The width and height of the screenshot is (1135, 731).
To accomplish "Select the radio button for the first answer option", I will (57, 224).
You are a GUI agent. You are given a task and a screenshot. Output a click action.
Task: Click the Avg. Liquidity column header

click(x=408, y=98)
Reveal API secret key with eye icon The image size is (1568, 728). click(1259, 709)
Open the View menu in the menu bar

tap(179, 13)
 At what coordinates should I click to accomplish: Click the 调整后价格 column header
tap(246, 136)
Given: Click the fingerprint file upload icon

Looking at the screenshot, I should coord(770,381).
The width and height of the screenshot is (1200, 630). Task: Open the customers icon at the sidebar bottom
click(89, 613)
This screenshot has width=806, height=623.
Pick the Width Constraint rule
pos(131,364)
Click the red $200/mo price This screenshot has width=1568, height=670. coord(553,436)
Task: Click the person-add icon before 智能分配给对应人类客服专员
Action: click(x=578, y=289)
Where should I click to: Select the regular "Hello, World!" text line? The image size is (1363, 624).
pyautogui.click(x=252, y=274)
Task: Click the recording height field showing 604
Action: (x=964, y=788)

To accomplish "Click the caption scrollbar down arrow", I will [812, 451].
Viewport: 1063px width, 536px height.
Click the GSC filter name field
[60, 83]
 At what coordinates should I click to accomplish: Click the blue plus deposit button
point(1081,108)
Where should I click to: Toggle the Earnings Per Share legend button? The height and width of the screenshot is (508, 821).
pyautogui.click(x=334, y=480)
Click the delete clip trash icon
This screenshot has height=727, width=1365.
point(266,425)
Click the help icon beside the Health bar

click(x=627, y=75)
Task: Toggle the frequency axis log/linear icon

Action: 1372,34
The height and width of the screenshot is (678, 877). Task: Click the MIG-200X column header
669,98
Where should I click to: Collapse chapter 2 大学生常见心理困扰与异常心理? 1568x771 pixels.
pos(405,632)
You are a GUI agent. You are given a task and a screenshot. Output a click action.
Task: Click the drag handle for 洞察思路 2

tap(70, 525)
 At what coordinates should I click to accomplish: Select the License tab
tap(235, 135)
━━━━━━━━━━━━━━━━━━━━━━━━━━━━━━
**Objective**
Return every line of the items above that contains the word "header", matching case exactly.

**Response to the task**
Task: Click the Avg. Liquidity column header
 At what coordinates should I click to accomplish: Click the 调整后价格 column header
The height and width of the screenshot is (678, 877). Task: Click the MIG-200X column header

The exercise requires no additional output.